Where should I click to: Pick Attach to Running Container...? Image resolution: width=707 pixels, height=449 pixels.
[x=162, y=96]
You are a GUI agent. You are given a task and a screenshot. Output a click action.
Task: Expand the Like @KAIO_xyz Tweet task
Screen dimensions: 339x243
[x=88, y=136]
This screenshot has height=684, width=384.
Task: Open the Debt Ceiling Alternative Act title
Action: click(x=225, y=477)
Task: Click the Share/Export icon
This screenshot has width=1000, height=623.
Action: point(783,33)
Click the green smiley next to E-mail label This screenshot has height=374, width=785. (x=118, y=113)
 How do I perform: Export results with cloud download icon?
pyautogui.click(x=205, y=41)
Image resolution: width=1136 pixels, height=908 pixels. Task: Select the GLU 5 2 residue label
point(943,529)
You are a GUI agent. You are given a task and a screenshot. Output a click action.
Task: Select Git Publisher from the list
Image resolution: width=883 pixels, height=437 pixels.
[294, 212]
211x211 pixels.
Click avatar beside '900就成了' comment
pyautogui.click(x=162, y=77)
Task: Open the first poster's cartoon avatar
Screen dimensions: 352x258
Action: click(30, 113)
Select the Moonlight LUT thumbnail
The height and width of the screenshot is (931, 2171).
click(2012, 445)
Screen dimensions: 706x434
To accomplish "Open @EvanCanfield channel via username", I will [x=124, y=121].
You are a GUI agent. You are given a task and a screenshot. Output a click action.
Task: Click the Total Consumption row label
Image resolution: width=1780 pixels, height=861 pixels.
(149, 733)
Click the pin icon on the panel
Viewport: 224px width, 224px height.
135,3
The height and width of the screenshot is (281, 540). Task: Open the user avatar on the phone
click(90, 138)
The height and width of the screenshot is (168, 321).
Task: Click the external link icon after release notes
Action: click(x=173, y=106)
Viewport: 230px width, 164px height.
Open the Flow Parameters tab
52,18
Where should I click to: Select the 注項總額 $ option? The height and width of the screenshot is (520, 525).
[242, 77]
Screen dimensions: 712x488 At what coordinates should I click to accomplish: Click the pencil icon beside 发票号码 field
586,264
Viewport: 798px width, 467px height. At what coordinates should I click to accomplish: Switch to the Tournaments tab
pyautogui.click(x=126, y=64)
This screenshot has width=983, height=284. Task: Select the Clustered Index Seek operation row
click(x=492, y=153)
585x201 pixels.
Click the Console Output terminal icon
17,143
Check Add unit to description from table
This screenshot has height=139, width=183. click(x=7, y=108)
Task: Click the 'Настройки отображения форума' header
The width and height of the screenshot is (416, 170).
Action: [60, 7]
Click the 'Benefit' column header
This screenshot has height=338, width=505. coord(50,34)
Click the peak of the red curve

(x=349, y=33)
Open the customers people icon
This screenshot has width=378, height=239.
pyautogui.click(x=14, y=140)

========================================

* _Goal of the exercise_: Reproduce verbatim the range of lines that opens the records and closes with the line containing "Task: Expand the Like @KAIO_xyz Tweet task". Omit everything after it.

* _Solution to the exercise_:
Where should I click to: Pick Attach to Running Container...? Image resolution: width=707 pixels, height=449 pixels.
[x=162, y=96]
You are a GUI agent. You are given a task and a screenshot. Output a click action.
Task: Expand the Like @KAIO_xyz Tweet task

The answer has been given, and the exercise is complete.